Kreisverband Bodenseekreis

 

+++ Pressebericht vom 9. Februar 2017 +++

Sylvia Hiß-Petrowitz kandidiert für ÖDP

ÖDP nominiert Direktkandidatin für Bundestagswahl - Jetzt fehlen noch 200 Unterschriften

Bei den Bundestagswahlen am 24. September wird im Wahlkreis 293 (Bodensee) voraussichtlich auch die Ökologisch-Demokratische Partei (ÖDP) wieder mit beiden Stimmen wählbar sein. Die Häfler Orts- und Fraktionsvorsitzende im Gemeinderat Sylvia Hiß-Petrowitz wurde auf der Wahlkreisversammlung einstimmig als Kandidatin nominiert. Jetzt fehlen ihr noch 200 Unterstützungsunterschriften von im Wahlkreis wahlberechtigten Bürgern, um zur Wahl zugelassen zu werden.




Die ÖDP-Kreisvorsitzende Annedore Schmid (links) und die Direktkandidatin Sylvia Hiß-Petrowitz

Sobald die amtlichen Formulare vom Landratsamt ausgestellt wurden, werden diese auf der Homepage des Kreisverbandes (www.oedp-fn.de) zum Download bereitgestellt, wo sie von interessierten Bürgern heruntergeladen, ausgefüllt und an die Partei weitergeleitet werden können (nähere Informationen dazu werden rechtzeitig auf der Homepage bekanntgegeben).

Die ÖDP will bei diesen Wahlen für all jene eine Alternative sein, die andere Vorstellungen von Politik haben als die im Bundestag vertretenen Parteien, und diesen damit die Möglichkeit geben, eine Stimme abzugeben und damit ihrer demokratischen „Bürgerpflicht“ nachzukommen, ohne das kleinere Übel zu wählen, ohne dabei eine Politik zu unterstützen, die sie ablehnen.

Sylvia Hiß-Petrowitz ist den Bürgern im Bodenseekreis vor allem durch ihre kommunale Arbeit nicht mehr unbekannt.
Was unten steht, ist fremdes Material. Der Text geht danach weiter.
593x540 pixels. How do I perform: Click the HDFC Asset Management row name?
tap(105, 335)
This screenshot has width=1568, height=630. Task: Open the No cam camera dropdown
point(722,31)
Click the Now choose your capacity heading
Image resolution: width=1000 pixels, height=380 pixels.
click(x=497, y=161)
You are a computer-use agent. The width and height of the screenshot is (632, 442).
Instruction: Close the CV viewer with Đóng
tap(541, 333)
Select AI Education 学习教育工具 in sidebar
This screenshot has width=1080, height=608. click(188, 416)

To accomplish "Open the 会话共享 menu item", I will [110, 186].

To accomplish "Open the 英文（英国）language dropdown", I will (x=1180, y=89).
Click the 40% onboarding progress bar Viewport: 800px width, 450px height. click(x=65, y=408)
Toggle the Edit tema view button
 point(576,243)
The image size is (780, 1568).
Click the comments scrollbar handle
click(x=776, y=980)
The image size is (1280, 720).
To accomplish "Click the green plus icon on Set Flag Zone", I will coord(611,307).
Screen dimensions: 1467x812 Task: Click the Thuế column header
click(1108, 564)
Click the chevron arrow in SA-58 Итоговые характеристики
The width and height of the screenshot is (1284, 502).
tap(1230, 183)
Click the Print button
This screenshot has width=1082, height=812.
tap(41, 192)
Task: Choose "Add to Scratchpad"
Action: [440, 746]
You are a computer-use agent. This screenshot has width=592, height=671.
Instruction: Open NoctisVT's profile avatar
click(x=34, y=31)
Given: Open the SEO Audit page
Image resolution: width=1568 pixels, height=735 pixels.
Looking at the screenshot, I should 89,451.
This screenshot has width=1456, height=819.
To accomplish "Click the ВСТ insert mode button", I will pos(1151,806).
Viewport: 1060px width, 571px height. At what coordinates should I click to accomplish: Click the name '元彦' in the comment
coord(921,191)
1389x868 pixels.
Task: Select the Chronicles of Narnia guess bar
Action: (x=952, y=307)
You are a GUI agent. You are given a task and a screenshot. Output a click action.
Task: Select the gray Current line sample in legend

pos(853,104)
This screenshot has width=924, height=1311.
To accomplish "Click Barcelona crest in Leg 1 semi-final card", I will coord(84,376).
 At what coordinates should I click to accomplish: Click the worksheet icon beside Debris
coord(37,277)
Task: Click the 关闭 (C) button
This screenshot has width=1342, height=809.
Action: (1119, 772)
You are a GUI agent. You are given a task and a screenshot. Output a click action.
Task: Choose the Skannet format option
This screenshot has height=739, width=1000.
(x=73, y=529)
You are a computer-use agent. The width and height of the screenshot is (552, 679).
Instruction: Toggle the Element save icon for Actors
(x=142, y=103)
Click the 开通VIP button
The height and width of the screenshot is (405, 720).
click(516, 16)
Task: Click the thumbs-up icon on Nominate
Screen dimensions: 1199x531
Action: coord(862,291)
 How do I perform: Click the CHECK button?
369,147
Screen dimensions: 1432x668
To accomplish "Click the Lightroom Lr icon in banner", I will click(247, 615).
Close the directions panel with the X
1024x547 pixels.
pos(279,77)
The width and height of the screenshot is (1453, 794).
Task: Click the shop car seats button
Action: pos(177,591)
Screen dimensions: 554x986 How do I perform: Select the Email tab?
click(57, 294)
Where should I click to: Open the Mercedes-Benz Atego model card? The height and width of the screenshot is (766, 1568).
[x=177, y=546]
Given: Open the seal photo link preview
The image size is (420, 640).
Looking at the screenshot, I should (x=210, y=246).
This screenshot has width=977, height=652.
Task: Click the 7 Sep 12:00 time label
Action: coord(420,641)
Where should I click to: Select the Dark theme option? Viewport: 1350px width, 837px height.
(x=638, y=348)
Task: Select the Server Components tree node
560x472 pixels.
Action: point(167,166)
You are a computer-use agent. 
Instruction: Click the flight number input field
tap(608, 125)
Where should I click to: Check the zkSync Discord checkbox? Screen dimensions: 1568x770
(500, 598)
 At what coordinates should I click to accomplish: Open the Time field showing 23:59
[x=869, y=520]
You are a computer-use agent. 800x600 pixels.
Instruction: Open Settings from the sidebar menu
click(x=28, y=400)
Sie sitzt seit 2004 im Häfler Gemeinderat und ist seit 2014 Fraktionsvorsitzende der Fraktionsgemeinschaft ÖDP/parteilos. Hiß-Petrowitz, die sich selbst als „rebellisch“ bezeichnet und von sich behauptet, „wirklich authentisch zu sein - im Guten wie im Schlechten“, hat trotz Mitgliedschaft in einer Partei nie aufgehört, sich eine eigene Meinung zu bilden und scheut dabei auch nicht davor zurück, auch eine Position zu vertreten, mit der sie sich möglicherweise in ihrer eigenen Zielgruppe unbeliebt machen kann. Deutlich wird dies beispielsweise in ihrer Haltung zum Häfler Flughafen, dessen Notwendigkeit sie noch nie infrage gestellt hat - auch wenn laut ökologischer Lehrmeinung der Flugverkehr als nachgewiesen unökologisches Verkehrssystem abgelehnt wird. Als Schwerpunktthema ihrer politischen Arbeit nennt sie den Bereich Pflege. Auf diesem Gebiet gibt es nach ihrer Überzeugung noch viele Lücken, die zu schließen sie sich zum Ziel gesetzt hat.

Hiß-Petrowitz hofft, bei dieser Wahl die Chance zu bekommen, ihre Vorstellung von Politik einer breiten Öffentlichkeit nahebringen zu können, beispielsweise durch Einladungen zu Podiumsdiskussionen und eine faire Berichterstattung in den Medien.